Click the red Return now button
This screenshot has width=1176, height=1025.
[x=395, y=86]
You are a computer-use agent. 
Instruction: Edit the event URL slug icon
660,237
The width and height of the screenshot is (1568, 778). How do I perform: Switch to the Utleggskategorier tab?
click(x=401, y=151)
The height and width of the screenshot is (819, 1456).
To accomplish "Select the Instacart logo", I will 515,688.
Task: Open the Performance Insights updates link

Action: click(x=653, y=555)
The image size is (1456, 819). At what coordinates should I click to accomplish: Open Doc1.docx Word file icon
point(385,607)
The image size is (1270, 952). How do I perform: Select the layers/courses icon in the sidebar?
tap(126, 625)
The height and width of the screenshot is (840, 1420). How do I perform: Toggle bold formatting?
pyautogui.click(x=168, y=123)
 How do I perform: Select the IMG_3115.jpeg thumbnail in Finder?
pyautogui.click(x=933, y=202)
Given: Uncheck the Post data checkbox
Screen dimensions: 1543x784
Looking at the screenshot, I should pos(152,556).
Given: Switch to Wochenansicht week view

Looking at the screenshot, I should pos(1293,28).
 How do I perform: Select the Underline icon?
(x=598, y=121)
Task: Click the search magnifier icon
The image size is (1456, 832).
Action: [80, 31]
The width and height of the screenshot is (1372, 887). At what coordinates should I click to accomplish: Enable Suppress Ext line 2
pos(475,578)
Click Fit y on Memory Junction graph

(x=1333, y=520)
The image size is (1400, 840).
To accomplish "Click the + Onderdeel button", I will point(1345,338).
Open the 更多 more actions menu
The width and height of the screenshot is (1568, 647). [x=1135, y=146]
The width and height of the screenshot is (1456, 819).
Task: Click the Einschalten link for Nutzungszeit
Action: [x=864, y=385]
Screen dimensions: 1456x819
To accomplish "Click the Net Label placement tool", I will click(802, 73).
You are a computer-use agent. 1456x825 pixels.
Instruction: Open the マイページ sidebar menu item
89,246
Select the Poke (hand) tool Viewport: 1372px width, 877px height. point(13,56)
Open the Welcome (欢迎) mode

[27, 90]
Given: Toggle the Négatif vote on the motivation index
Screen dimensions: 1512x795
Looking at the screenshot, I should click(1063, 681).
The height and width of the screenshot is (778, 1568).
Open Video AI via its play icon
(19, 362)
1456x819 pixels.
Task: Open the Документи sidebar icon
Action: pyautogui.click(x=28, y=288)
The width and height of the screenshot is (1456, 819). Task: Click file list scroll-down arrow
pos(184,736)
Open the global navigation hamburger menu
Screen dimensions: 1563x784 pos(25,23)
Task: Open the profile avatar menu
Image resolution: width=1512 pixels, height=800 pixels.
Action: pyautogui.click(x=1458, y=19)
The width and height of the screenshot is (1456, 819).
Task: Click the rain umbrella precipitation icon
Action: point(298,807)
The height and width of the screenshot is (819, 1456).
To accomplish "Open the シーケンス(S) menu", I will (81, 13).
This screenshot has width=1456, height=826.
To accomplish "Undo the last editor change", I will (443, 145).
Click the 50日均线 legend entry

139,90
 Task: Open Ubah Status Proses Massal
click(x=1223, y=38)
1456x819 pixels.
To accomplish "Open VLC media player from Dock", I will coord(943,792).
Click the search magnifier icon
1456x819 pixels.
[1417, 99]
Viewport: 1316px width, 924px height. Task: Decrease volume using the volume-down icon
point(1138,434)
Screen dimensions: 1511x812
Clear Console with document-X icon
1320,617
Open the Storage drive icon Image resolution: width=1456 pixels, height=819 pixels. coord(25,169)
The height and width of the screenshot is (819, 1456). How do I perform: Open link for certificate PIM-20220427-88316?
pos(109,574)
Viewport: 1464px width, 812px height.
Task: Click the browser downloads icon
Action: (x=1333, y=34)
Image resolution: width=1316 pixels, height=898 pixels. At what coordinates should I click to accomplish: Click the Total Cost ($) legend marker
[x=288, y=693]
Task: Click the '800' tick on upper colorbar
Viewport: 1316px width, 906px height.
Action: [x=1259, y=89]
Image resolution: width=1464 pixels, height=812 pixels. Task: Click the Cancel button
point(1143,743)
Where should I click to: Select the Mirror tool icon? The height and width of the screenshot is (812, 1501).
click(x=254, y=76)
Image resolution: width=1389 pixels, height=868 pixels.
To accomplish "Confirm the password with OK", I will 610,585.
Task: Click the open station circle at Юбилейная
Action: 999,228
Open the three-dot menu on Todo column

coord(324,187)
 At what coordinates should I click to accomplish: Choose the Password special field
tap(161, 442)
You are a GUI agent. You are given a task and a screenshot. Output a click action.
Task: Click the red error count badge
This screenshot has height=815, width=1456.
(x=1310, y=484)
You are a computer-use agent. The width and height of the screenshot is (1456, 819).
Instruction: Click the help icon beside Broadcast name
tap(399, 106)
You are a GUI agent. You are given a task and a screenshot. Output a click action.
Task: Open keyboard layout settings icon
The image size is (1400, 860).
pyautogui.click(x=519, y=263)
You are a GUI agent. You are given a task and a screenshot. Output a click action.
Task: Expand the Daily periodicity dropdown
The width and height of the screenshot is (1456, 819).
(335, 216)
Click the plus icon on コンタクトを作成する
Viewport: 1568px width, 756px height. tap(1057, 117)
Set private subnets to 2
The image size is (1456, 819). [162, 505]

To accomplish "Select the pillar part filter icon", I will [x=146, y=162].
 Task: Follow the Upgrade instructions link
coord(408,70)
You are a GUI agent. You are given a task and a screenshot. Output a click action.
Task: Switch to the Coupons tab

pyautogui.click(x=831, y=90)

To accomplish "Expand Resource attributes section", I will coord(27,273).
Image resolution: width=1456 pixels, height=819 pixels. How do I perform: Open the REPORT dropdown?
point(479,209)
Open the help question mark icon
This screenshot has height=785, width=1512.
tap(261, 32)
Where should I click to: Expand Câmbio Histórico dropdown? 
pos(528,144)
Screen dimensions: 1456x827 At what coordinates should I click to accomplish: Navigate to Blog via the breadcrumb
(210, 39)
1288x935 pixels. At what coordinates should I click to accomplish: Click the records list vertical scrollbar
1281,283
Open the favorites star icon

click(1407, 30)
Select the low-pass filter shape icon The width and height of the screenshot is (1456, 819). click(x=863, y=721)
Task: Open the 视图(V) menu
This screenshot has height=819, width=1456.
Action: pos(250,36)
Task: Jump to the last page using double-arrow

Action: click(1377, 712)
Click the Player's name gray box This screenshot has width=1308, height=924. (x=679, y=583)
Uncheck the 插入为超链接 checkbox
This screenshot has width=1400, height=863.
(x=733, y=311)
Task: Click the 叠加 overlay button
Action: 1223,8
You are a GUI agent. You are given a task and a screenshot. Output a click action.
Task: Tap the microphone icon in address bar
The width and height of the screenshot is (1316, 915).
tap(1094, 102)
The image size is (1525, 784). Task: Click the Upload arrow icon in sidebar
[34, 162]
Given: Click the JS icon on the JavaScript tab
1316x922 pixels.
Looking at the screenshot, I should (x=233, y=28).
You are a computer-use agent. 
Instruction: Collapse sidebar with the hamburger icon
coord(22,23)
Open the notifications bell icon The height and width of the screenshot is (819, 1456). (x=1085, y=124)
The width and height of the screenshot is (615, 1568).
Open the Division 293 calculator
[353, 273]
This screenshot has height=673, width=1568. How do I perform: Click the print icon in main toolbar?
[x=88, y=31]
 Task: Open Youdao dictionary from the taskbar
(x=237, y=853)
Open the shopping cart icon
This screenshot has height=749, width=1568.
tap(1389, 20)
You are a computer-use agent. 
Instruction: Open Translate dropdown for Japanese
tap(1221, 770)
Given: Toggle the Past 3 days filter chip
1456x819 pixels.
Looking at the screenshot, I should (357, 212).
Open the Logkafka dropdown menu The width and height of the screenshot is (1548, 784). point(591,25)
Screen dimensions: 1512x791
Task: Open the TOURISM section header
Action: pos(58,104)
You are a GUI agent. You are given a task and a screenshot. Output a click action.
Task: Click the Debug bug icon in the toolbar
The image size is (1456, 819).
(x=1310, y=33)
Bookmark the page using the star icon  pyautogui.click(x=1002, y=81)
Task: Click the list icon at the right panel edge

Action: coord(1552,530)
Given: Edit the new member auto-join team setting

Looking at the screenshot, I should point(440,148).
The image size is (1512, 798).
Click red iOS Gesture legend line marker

* * * * *

** Your goal **
Lines containing the word "filter" are to be located in the entries and copied.

** Output of the exercise **
To accomplish "Select the pillar part filter icon", I will [x=146, y=162].
Select the low-pass filter shape icon The width and height of the screenshot is (1456, 819). click(x=863, y=721)
Given: Toggle the Past 3 days filter chip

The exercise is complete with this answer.